Monday, September 26, 2011

The Golden Rule (n.):

1. a rule of ethical conduct, usually phrased, "do unto others as you would have them do unto you," or, as in the Sermon on the Mount, "whatsoever ye would that men should do to you, do ye even so unto them." Matt 7:12, Luke 6:31
Be kind to everyone, don't be quick to judge, and don't assume anything about anyone's situation. There is no way for us to know what the lives of the strangers standing next to us on the street have been like that day. We never know if the bank teller, barista, or customer service representative that we are giving a hard time has reached their breaking point. We never know whether our insults (however concealed or little that they may be) will be that one thing that pushes that person over the edge. You never know if the person serving you your dinner has had a bad night... if they've been shorted cash by their previous tables, if they've dealt with rude customers all day, if they are fighting to make rent, if someone close to them has just died.

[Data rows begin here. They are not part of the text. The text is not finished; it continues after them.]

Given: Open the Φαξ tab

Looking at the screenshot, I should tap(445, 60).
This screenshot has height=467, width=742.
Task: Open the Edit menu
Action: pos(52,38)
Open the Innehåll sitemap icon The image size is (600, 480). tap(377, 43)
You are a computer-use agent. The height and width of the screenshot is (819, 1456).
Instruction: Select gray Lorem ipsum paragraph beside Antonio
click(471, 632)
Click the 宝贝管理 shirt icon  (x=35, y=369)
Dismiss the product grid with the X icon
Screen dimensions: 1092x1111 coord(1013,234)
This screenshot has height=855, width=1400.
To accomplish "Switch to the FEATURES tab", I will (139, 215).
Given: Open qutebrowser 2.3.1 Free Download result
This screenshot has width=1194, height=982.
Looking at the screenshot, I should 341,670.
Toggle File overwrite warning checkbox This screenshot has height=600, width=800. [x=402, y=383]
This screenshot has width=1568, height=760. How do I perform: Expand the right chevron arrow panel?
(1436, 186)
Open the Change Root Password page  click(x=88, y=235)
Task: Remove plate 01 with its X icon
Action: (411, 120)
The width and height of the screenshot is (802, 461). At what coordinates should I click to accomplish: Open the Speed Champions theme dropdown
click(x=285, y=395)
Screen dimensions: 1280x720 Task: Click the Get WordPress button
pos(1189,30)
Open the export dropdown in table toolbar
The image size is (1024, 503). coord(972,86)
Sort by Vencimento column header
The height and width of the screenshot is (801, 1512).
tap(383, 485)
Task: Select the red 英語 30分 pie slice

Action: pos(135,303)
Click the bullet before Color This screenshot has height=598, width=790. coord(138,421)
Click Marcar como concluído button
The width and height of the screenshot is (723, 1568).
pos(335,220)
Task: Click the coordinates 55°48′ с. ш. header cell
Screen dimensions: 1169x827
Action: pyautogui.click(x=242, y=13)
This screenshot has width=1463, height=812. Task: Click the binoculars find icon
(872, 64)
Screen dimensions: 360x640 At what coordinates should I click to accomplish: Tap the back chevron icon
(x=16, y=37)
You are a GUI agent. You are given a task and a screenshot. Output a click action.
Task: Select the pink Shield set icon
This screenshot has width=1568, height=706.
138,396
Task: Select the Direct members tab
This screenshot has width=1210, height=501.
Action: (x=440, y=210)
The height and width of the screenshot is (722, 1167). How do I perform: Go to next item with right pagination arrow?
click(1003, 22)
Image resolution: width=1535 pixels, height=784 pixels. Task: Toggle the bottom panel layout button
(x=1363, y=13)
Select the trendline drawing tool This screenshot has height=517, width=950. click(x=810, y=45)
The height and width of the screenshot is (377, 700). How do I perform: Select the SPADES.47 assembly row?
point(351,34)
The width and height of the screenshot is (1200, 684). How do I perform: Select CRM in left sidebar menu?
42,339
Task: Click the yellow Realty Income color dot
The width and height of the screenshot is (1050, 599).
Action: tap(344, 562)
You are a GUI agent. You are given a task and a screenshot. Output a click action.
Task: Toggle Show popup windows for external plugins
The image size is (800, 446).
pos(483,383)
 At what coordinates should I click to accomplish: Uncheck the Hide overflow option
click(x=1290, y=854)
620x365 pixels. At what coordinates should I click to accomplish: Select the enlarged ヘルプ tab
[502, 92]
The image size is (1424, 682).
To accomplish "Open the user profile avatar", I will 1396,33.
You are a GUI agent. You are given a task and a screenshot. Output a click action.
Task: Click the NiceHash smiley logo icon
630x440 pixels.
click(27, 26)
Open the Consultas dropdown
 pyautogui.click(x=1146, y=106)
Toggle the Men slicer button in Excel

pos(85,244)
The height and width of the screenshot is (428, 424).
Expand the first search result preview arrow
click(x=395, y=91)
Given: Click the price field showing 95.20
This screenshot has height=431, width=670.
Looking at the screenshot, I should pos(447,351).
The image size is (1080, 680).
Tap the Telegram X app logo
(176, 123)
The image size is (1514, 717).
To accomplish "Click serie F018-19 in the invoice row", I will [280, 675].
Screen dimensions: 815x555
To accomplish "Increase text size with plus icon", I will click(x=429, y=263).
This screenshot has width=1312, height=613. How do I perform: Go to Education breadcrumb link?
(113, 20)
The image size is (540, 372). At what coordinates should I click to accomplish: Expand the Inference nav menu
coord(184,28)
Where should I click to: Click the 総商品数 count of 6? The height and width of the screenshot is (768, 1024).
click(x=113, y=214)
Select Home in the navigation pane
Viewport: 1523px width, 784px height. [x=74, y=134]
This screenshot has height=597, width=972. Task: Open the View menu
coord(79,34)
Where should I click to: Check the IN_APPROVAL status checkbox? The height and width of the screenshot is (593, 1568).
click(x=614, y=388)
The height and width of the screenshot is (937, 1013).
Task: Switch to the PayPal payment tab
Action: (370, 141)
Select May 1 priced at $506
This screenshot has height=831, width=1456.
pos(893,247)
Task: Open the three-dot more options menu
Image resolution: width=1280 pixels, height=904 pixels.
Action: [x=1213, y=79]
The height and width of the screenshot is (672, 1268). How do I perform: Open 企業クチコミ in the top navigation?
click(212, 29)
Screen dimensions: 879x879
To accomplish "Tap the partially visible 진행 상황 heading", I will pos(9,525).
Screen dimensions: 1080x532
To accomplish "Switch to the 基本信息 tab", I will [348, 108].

Never just assume that the look of sadness or frustration in their eyes is a part of their character, and not just their circumstances. We need to stop being so offended; stop taking everything so personally. We need to stop approaching this life with the thought "how can I get more for less?" and instead approach it with the question "what can I do to help someone out today?" We just need to slow down, and take a minute to notice a small detail of someone else's life, and maybe, just maybe, completely turn their day around.